>> start Raw data

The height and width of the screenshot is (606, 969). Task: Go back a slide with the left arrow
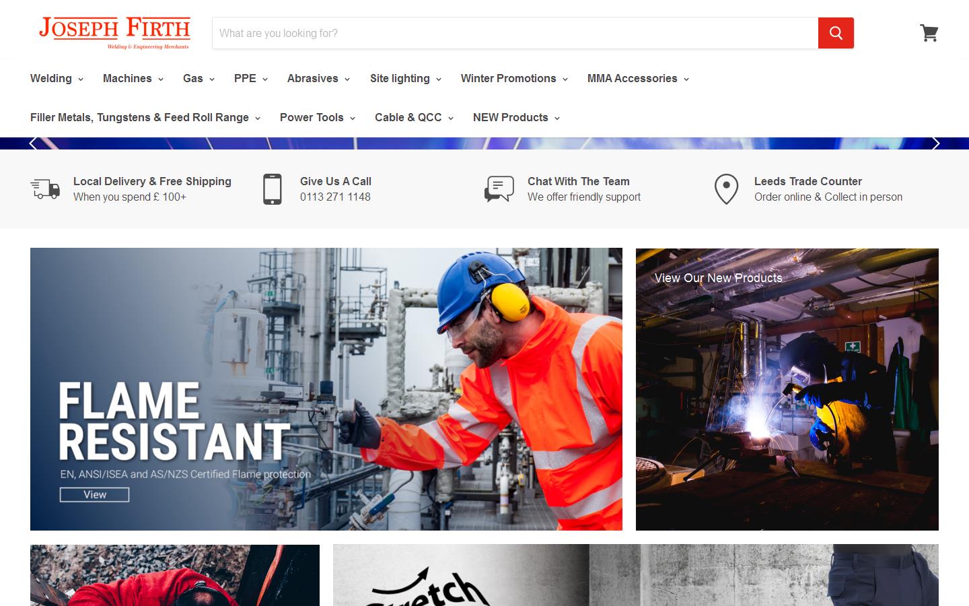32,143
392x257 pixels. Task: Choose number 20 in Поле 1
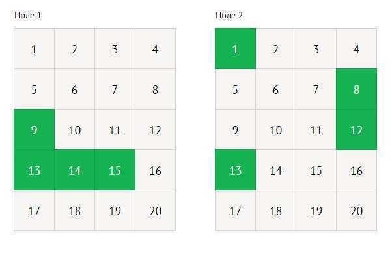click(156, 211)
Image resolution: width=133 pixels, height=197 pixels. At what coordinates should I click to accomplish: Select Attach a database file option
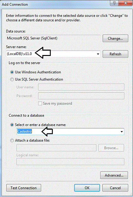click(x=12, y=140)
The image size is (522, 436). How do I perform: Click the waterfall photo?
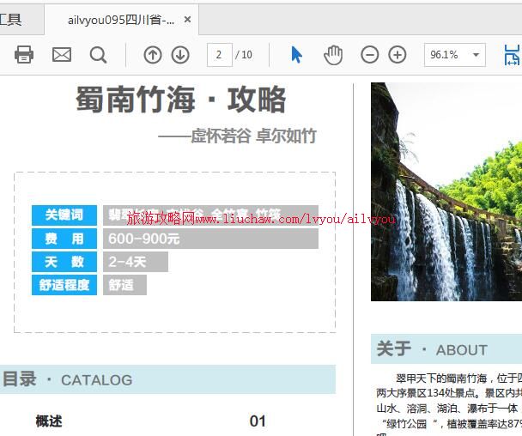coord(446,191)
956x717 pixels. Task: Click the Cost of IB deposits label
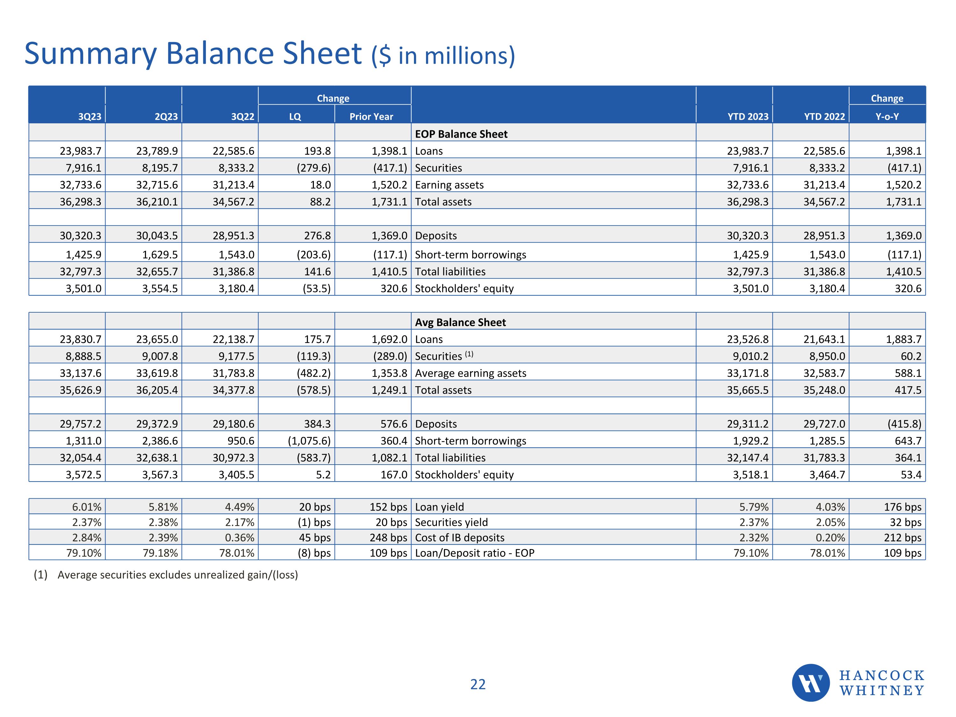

>> end Raw data

Rewrite all of the data above as a numbered list, with no blank lines. Leave out the pictures.

Reply to the task:
1. The height and width of the screenshot is (606, 969). Task: Go back a slide with the left arrow
2. 32,143
3. 392x257 pixels. Task: Choose number 20 in Поле 1
4. click(156, 211)
5. Image resolution: width=133 pixels, height=197 pixels. At what coordinates should I click to accomplish: Select Attach a database file option
6. click(x=12, y=140)
7. The image size is (522, 436). How do I perform: Click the waterfall photo?
8. coord(446,191)
9. 956x717 pixels. Task: Click the Cost of IB deposits label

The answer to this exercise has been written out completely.